Linus Torvalds Doesn't Recommend Using ZFS On Linux

Collapse
X
 
  • Filter
  • Time
  • Show
Clear All
new posts

  • Originally posted by allquixotic View Post
    ZFS is fast enough for the people who use it. In fact, being able to take advantage of tiered storage probably results in a faster overall experience compared to having to directly write to the HDDs. Using ARC, L2ARC and ZIL when you have this kind of hardware (big HDDs + fast/small SSDs) will probably get you the highest total system performance (real-world, not microbenchmarked) for that given hardware. Obviously, for a single NVMe SSD in a laptop, a filesystem that doesn't do checksums like ext4, or one built for flash devices from the ground up like f2fs, will probably be faster.
    My 2 and 4 TB HDDs have around an 80mb/s read speed. What does that mean in real world use? That any file system I use will read at that speed so I tune my tools like de/encrpytion, de/compression, etc to aim for around that speed for single disk use so ZFS gives me awesome features and it is no faster or slower than anything else for a HDD.

    It also means that a mirror and a backing SSD or two would give me damn-near SSD speeds (but I'd have to run a completely different tuning on ZFS).

    That's what makes ZFS neat and unique. I can run hardcore levels of encryption "transparently" because I'm using a slow disk and wouldn't know the difference anyways. I can't wait to be able to use Zstd:19 with my pools because it decompresses faster than my spinner's read speed.

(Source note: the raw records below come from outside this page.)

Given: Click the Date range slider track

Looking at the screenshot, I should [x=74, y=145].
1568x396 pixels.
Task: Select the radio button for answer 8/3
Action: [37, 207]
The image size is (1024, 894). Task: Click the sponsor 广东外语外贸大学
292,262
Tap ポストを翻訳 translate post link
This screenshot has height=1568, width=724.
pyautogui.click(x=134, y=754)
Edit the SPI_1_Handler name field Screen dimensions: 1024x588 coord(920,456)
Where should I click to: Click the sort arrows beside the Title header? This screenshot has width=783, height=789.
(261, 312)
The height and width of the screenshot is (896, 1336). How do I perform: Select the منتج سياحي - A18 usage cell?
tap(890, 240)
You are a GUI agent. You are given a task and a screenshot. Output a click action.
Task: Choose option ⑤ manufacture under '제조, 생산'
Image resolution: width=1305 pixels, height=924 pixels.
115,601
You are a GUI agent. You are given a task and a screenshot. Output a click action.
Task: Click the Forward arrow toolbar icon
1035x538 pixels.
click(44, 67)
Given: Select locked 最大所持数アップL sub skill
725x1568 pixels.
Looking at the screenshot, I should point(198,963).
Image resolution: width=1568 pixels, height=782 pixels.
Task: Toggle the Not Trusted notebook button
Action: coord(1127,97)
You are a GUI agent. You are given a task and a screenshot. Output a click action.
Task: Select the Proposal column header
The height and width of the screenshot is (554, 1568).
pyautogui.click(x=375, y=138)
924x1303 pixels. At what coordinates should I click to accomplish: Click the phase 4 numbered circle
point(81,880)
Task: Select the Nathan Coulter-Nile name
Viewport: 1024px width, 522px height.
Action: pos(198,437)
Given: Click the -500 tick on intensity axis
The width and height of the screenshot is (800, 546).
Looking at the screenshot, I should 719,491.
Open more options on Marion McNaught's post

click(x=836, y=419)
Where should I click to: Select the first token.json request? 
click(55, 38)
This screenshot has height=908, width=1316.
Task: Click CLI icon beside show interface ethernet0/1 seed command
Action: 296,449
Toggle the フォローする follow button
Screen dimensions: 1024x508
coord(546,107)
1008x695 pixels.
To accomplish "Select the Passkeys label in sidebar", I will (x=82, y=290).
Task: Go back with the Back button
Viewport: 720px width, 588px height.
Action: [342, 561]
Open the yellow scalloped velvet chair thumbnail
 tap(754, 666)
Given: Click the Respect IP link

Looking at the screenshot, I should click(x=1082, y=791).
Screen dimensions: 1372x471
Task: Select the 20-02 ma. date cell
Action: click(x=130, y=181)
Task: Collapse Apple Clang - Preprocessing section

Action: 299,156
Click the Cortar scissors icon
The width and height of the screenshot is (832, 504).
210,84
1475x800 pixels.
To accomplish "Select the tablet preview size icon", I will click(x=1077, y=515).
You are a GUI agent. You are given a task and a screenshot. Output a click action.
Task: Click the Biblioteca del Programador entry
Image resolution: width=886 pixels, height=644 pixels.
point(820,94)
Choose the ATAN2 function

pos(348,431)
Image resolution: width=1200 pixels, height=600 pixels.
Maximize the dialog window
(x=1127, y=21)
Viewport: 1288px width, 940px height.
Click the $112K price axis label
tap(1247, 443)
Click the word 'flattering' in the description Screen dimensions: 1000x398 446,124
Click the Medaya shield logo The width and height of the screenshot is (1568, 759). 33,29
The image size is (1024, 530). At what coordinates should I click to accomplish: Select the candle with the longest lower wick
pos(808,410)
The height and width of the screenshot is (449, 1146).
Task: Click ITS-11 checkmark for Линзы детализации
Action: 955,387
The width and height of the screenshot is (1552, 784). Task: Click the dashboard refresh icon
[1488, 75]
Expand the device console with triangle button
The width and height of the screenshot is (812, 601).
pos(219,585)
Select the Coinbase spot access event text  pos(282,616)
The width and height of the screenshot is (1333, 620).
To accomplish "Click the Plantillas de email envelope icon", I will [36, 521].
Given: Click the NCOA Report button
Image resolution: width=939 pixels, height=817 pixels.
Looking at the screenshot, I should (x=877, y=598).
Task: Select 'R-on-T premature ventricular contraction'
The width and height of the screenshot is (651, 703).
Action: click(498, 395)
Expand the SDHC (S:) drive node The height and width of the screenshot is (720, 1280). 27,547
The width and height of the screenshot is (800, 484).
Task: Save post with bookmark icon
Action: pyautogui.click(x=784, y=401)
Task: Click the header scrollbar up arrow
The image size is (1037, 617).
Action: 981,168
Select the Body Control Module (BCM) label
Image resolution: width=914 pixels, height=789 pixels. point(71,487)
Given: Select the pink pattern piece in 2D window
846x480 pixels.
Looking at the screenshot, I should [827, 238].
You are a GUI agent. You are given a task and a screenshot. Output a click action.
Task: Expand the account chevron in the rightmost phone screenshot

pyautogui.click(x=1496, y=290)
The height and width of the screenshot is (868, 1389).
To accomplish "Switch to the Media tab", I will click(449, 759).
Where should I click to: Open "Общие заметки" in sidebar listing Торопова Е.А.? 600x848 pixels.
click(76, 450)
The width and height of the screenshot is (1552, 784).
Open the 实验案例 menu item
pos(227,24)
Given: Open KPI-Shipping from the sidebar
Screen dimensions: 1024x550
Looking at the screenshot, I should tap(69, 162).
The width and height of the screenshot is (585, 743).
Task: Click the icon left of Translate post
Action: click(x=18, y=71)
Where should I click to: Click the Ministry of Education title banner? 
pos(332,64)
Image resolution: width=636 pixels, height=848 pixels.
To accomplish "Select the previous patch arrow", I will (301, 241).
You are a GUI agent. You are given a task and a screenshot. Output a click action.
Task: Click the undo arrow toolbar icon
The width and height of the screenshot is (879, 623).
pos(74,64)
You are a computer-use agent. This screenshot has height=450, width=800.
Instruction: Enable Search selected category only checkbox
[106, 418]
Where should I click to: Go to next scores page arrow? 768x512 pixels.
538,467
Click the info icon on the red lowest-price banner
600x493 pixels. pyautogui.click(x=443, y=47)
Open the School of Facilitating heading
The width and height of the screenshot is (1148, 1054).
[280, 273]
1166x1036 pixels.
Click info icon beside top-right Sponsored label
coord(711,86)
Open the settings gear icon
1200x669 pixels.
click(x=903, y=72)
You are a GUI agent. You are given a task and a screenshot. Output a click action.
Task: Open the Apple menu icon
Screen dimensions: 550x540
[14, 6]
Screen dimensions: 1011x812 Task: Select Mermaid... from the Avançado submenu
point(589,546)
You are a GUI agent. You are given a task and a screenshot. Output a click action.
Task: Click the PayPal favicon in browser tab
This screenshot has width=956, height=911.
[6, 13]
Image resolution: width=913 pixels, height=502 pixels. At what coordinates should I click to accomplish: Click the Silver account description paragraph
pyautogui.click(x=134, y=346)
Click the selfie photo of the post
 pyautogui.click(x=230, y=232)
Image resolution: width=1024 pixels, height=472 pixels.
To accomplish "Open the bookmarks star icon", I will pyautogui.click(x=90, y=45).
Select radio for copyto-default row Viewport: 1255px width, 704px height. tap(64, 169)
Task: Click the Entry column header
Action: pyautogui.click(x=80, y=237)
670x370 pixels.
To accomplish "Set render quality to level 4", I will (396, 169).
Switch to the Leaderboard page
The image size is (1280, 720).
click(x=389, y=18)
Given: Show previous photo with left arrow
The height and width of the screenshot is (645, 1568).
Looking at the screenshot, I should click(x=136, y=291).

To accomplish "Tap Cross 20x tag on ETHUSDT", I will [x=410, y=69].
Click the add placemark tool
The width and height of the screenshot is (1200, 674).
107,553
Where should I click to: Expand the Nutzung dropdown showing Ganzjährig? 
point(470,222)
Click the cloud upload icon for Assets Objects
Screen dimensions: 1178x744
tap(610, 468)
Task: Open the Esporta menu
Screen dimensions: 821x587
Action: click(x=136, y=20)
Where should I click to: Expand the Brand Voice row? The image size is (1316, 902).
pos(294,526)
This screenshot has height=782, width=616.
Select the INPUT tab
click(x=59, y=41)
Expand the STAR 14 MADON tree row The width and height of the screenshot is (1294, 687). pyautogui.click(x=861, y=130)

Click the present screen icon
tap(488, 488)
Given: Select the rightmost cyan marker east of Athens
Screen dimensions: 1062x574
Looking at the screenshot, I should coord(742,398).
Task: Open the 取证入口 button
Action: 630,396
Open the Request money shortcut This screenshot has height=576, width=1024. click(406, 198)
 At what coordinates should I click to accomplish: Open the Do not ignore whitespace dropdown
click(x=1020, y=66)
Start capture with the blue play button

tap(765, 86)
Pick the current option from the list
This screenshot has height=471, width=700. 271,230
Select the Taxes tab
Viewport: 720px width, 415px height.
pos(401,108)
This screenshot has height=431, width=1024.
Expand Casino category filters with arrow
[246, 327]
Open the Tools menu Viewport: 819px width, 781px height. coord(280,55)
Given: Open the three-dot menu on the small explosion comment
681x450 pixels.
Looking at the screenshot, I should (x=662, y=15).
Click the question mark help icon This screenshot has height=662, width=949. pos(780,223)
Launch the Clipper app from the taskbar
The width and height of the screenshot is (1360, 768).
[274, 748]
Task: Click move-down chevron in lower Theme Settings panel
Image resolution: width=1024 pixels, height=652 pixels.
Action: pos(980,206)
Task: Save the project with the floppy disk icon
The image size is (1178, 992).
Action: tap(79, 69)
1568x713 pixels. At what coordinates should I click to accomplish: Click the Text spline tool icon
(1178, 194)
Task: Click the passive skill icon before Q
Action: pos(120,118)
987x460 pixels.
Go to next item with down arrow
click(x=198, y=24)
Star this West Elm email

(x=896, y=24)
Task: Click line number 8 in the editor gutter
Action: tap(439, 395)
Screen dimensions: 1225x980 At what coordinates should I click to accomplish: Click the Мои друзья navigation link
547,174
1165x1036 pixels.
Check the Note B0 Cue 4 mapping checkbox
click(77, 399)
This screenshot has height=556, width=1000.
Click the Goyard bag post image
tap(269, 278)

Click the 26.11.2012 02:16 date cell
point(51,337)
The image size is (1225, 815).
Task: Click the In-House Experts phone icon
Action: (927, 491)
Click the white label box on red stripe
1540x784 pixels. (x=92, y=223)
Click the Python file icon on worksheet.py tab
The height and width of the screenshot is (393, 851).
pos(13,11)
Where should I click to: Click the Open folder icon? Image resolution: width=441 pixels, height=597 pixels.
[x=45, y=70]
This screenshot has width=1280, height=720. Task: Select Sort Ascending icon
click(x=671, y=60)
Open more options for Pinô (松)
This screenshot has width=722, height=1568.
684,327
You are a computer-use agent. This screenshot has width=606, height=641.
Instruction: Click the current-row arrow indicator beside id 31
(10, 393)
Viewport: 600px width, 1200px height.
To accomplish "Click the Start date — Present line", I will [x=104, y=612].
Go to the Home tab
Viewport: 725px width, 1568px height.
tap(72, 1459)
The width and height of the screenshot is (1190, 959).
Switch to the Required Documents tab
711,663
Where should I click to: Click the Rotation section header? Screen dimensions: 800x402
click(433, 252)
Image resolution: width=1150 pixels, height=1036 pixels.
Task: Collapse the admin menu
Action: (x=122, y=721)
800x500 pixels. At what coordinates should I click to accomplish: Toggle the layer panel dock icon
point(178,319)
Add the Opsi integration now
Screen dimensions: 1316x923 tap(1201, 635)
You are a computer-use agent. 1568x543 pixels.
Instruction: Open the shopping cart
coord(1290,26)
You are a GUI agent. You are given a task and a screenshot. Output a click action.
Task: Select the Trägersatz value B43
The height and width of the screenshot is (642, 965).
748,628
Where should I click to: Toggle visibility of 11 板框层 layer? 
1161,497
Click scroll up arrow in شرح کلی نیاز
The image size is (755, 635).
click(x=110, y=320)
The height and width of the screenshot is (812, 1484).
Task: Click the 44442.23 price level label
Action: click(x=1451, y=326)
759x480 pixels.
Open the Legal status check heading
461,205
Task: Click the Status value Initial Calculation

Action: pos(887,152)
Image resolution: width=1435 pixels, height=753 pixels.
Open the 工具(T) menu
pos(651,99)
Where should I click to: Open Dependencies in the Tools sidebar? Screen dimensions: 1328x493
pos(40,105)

    ZFS allows us to tune for speed or size or anywhere in between to suite one's hardware and needs. ZFS is as fast or as slow as one makes it. That's both good and bad because it does take time to learn and it does have a lot of knobs to turn...kind of like the Linux kernel

    All I know is that I can't tell y'all how many times ZFS has saved my game drive over the past 5 years due to power outages (and it's almost that time of year for those kinds of storms ).

    Comment


    • Originally posted by ryao View Post
      The presence of some sort of calculation at the controller is useless for ensuring integrity when a valid calculation can be sent with the wrong data.
      Its only useless if you cannot read/process it and know what it is.

      Originally posted by ryao View Post
      The only way to handle this is to calculate a checksum as early in the stack as possible on write, store it separately and verify it in the same place on read. Expecting the controller to do something for you is letting things happen too late.
      Having the controller do it on read means you are not wasting cpu time on a broken block.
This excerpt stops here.